**** PÁGINA ****
Camponeses denunciam 'terrorismo de Estado' e advogados afirmam que o juiz 'prevaricou e produziu documentos não autênticos'.
Justificando a razão de não aceitar o quadro presenteado por um grande pintor, o poeta Mário Quintana disse: “Acredite, não tenho paredes. Só tenho horizontes...” No vizinho Paraguai, o juiz Ramón Trinidad Zelaya, tem uma máxima diferente. Para ampliar as suas paredes, quer ver atrás das grades o horizonte de todos os sem-terra, assim como os de Marina Kue, no município de Curuguaty. Integrada pelos advogados Victor Azuaga e Albino Ramírez, a defesa apresentou uma denúncia contra os integrantes do Tribunal, presidido por Zelaya, por “prevaricação e produção de documentos não autênticos”, atuando com parcialidade, falta de independência e arbitrariedade.
Na vastidão do pampa paraguaio encontram-se os dois mil hectares de Marina Kue, com suas fontes de água, açude, bosque. A promessa de novos tempos contida neste exuberante vigor da natureza colocou uma associação de camponeses em conflito com o monocultivo de soja transgênica da Monsanto. Contra a sanha da família Riquelme, seus herbicidas e agrotóxicos. E mobiliza contra a falida e putrefata estrutura jurídica mantida para que 85% das terras continuem nas mãos de 2% da população. Dados do Informe da Comissão Verdade e Justiça apontam que são sete milhões de hectares de “tierras mal habidas”, usurpadas por latifundiários mediante falcatruas e crimes, boa parte ao longo dos 35 anos da ditadura de Alfredo Stroessner (1954-1989).
Infelizmente, a contaminação provoca muito mais do que queimaduras nas peles das vítimas dos pesticidas jogados pelos aviões. Um veneno que não só é servido à mesa, mas impregna o Executivo, o Legislativo e o Judiciário do Paraguai. Uma intoxicação alienante, que dilacera a autoestima e envenena com a mentira, quando ganha a propulsão dos principais meios de comunicação do país. A resistência à insanidade, o compromisso com as suas famílias e a luta por justiça levou vários dos assentados a responderem hoje, mais de três anos depois daquele 15 de junho de 2012, pelo sangue derramado em uma ação de despejo arbitrária e ilegal.
E, para reproduzir esta injustiça com seu martelo, Ramón Trinidad Zelaya caiu como uma luva. Seu patrimônio vem registrando “extraordinário crescimento”, graças ao diálogo com os setores que dominam o negócio ilegal na fronteira, revela o diário ABC Color – o de maior tiragem no Paraguai - e, neste caso, insuspeito. Unha e carne com os poderosos de plantão, o magistrado obviamente nunca foi investigado, apesar da opulência de seus veículos. Em 2011 colocou em liberdade um homem com dupla identidade, suspeito de ser um perigoso narcotraficante. No mesmo ano a “demora” na condução da investigação do milionário roubo de uma agência do Banco Bilbao Viscya (BBVA) em Curuguaty fez com que fosse afastado do caso. A lentidão cheirava à obstrução e o “cérebro” do assalto, Edgar Galeano Bogado, havia sido seu assistente na promotoria. A mais recente mancha na toga de Zelaya é a absolvição de Simón Núñez Antúnez e César Godoy González pelo Tribunal de Sentença que integrava em março deste ano. Com os dois “inocentes” haviam sido encontrados 571 quilos de maconha.
****
▶ **TAREFAS**:
**a.** Reescreva o trecho do texto sobre Marina Kue que começa em "Camponeses denunciam 'terrorismo" e termina em "independência e arbitrariedade.", substituindo "juiz" por "magistrado".
**b.** Diga se cada afirmação a seguir está de acordo com o texto sobre Marina Kue. Responda sim ou não e cite as palavras do texto que decidem a resposta.
(i) Marina Kue tem dois mil hectares.
(ii) O juiz Zelaya foi investigado por causa da opulência de seus veículos.
(iii) A ditadura de Alfredo Stroessner durou 35 anos.
**** ITENS APRESENTADOS ****
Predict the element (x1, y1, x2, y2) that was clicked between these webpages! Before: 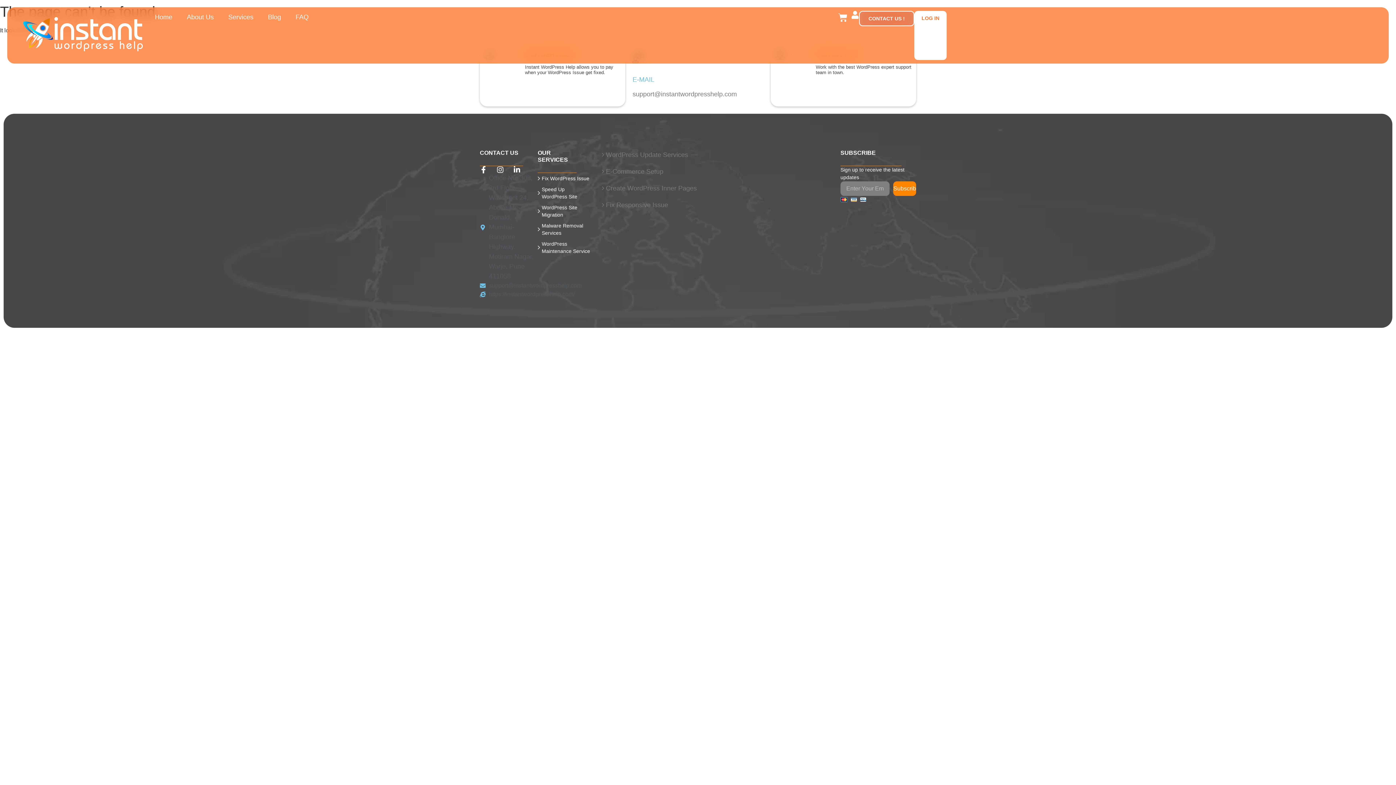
****
**** ITENS APRESENTADOS ****
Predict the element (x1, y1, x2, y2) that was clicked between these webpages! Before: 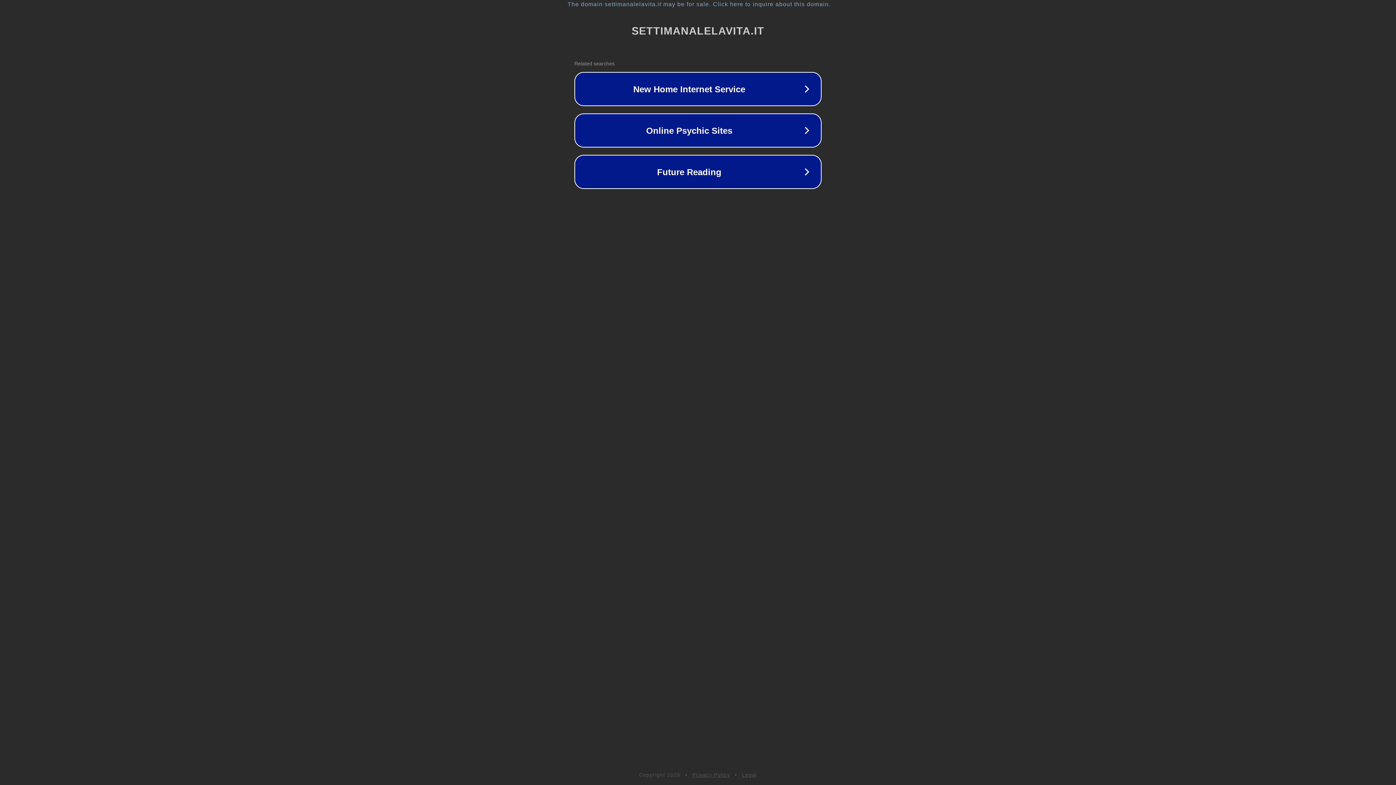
****
**** ITENS APRESENTADOS ****
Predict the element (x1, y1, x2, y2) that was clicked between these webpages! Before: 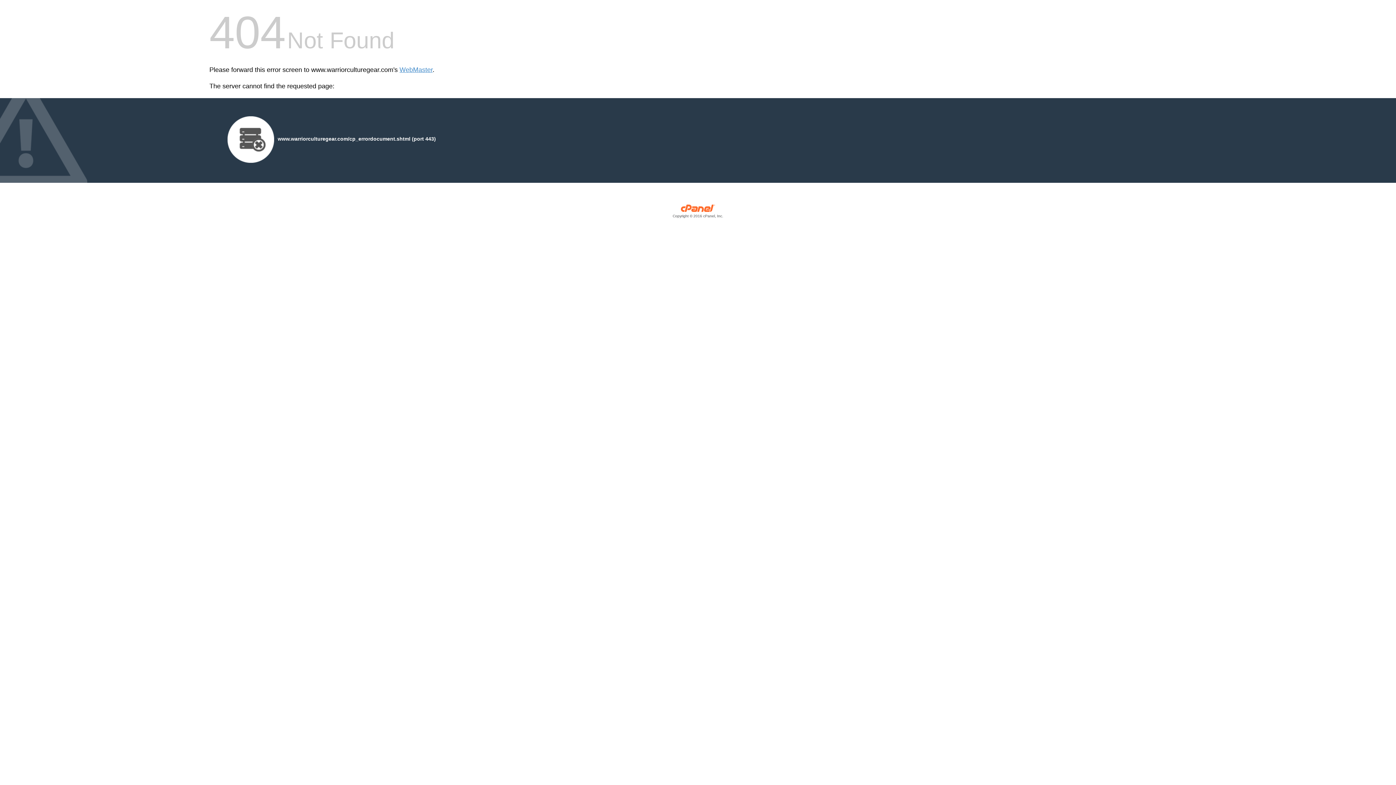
****
▶ **RESULTADOS**:
**a.**
Camponeses denunciam 'terrorismo de Estado' e advogados afirmam que o magistrado 'prevaricou e produziu documentos não autênticos'.
Justificando a razão de não aceitar o quadro presenteado por um grande pintor, o poeta Mário Quintana disse: “Acredite, não tenho paredes. Só tenho horizontes...” No vizinho Paraguai, o magistrado Ramón Trinidad Zelaya, tem uma máxima diferente. Para ampliar as suas paredes, quer ver atrás das grades o horizonte de todos os sem-terra, assim como os de Marina Kue, no município de Curuguaty. Integrada pelos advogados Victor Azuaga e Albino Ramírez, a defesa apresentou uma denúncia contra os integrantes do Tribunal, presidido por Zelaya, por “prevaricação e produção de documentos não autênticos”, atuando com parcialidade, falta de independência e arbitrariedade.

**b.**
(i) Sim: "os dois mil hectares de Marina Kue".
(ii) Não: "o magistrado obviamente nunca foi investigado, apesar da opulência de seus veículos".
(iii) Sim: "35 anos da ditadura de Alfredo Stroessner (1954-1989)".